### Problem statement
Can you recast the lines from the one containing "You are a GUI" through the last line of the rows, both ends included, as a Markdown table with the columns No. and Line, skipping blank lines and leaving the pictures out?

##### Given data #####

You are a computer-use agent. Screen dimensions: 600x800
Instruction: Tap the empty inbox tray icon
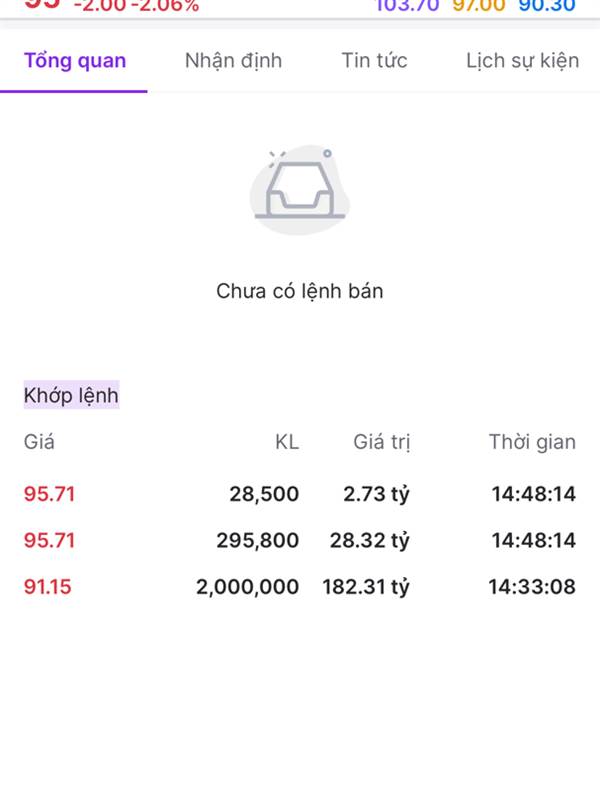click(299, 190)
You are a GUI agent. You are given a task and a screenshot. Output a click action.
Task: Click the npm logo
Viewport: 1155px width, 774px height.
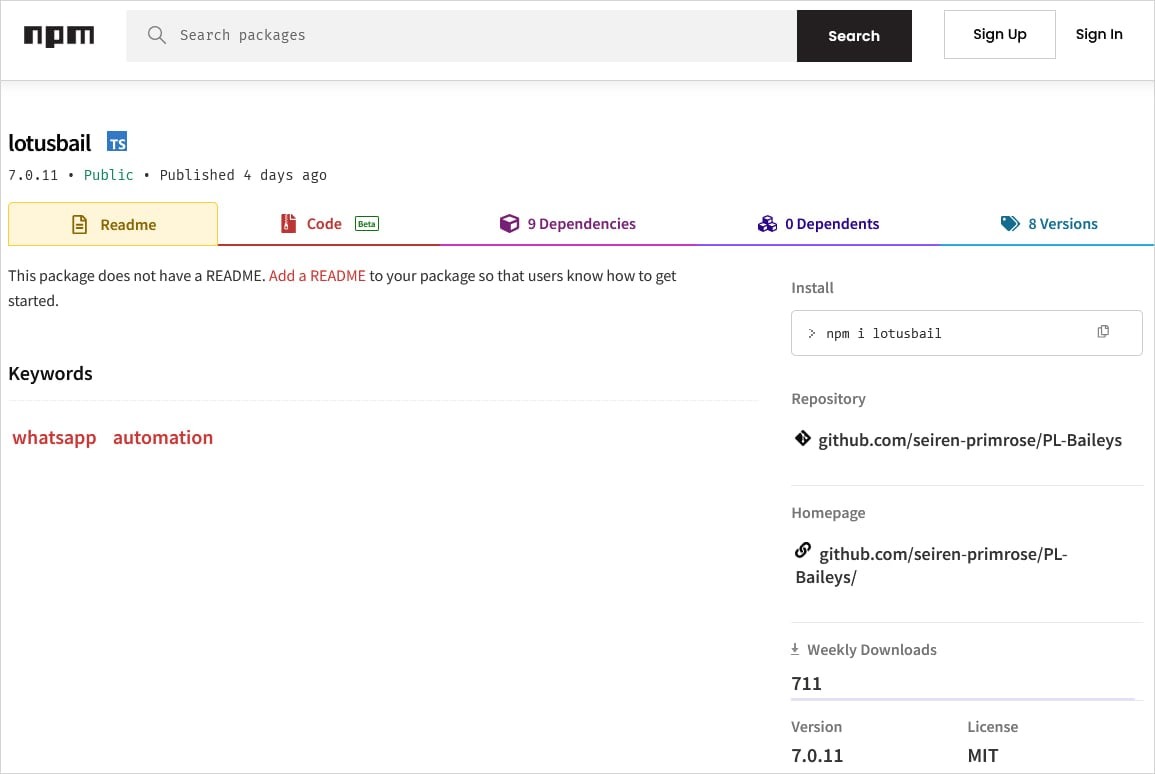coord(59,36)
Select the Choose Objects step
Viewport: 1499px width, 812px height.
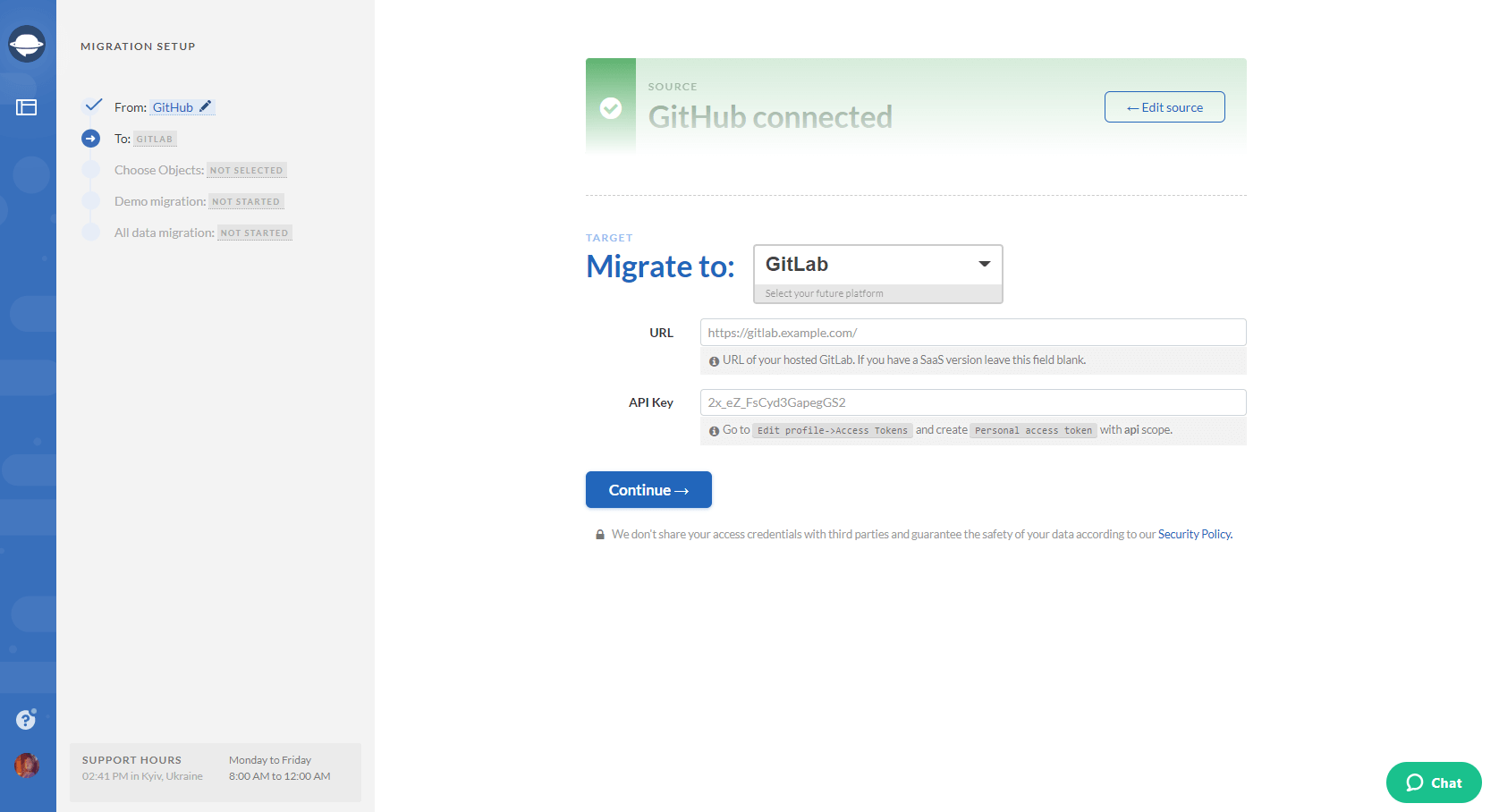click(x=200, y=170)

#####

### Finished answer
| No. | Line |
|---|---|
| 1 | You are a GUI agent. You are given a task and a screenshot. Output a click action. |
| 2 | Task: Click the npm logo |
| 3 | Viewport: 1155px width, 774px height. |
| 4 | coord(59,36) |
| 5 | Select the Choose Objects step |
| 6 | Viewport: 1499px width, 812px height. |
| 7 | click(x=200, y=170) |